-- Exercise input follows --

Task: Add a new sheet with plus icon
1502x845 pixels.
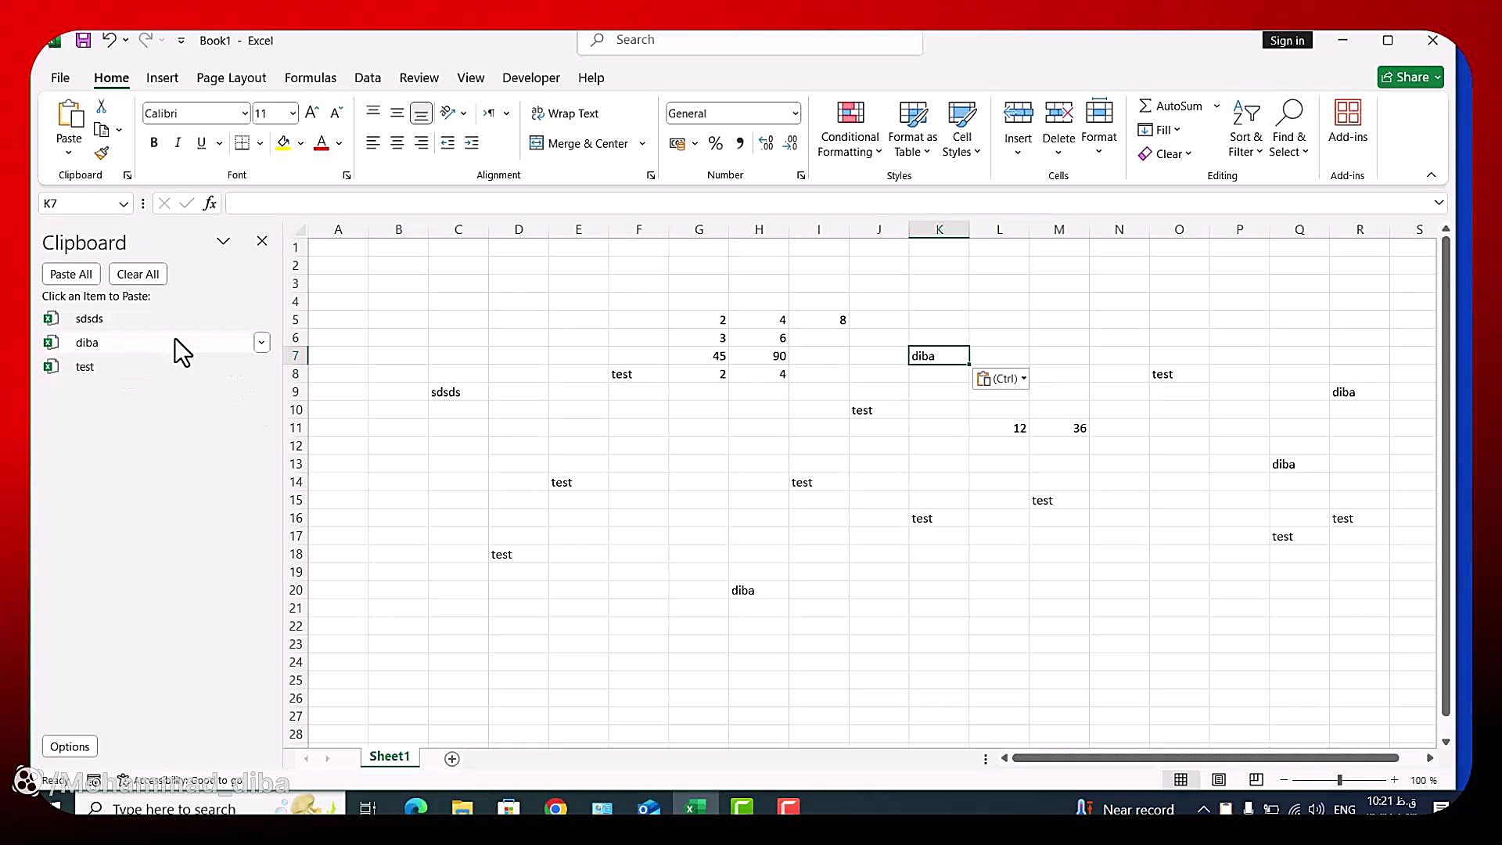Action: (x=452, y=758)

-- Exercise input concluded --
-- Exercise input follows --

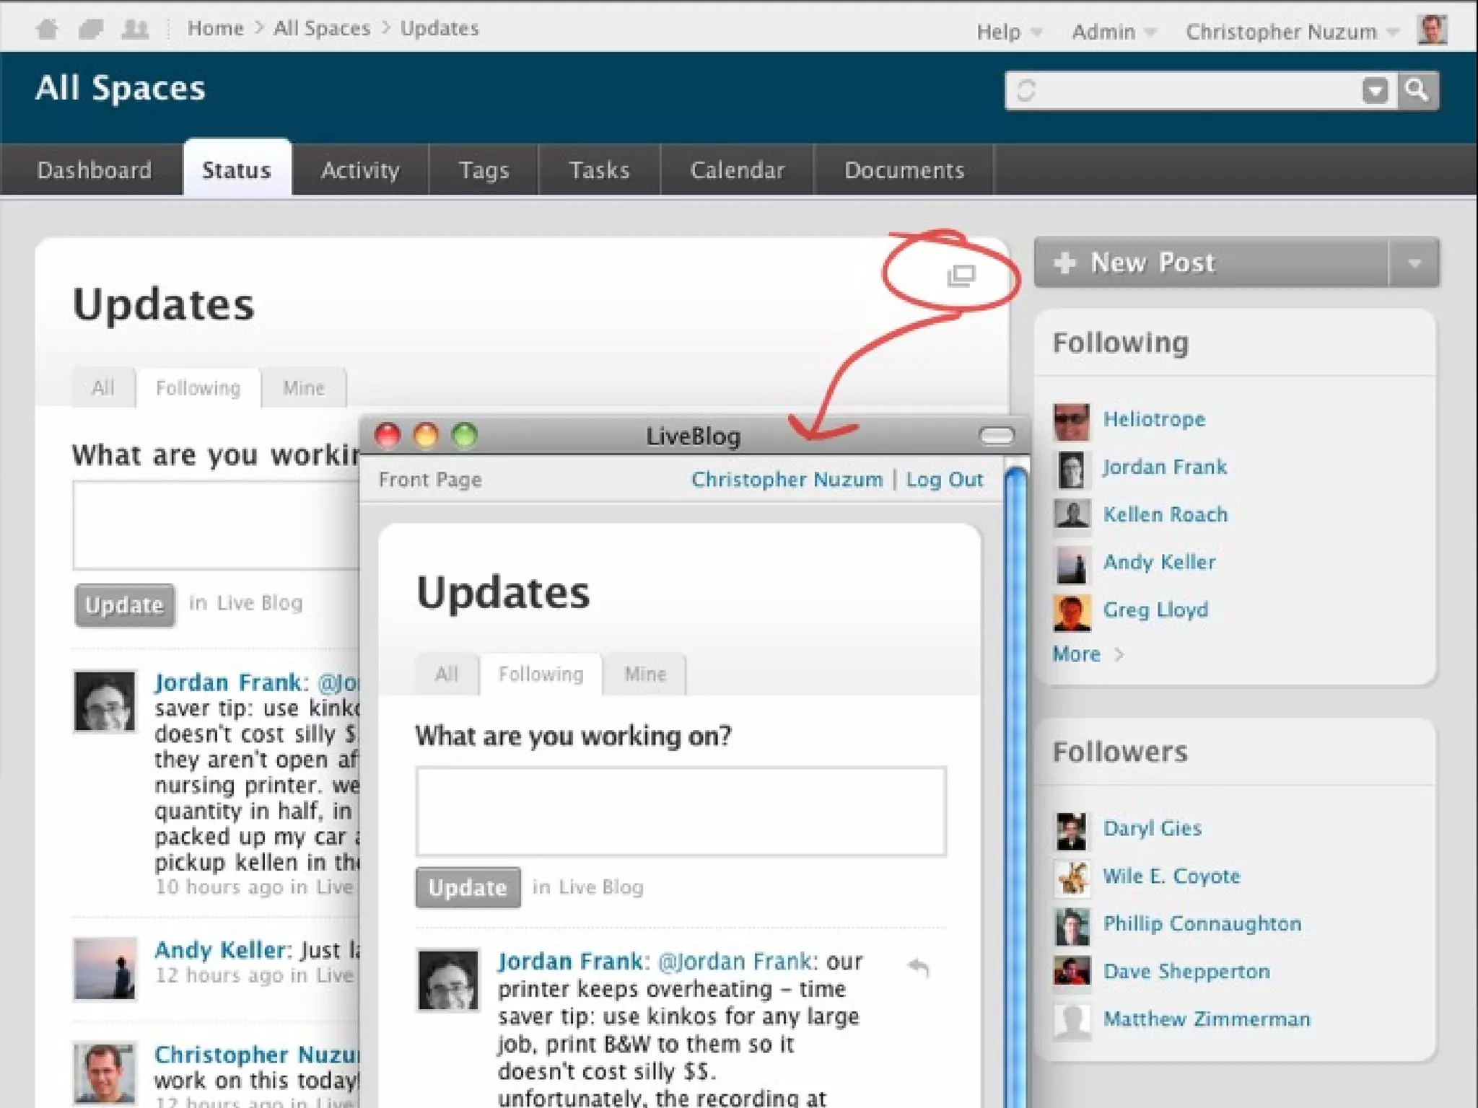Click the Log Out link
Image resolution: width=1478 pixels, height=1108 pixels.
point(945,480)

-- Exercise input concluded --
-- Exercise input follows --

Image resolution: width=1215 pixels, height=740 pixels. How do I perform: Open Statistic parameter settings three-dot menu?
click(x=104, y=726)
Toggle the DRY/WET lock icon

-- Exercise input concluded --

* Problem to solve *
An exact, complete copy of the lines above from the one with "Image resolution: width=1215" through the one with "Toggle the DRY/WET lock icon" is the whole answer.

* Reply *
Image resolution: width=1215 pixels, height=740 pixels. How do I perform: Open Statistic parameter settings three-dot menu?
click(x=104, y=726)
Toggle the DRY/WET lock icon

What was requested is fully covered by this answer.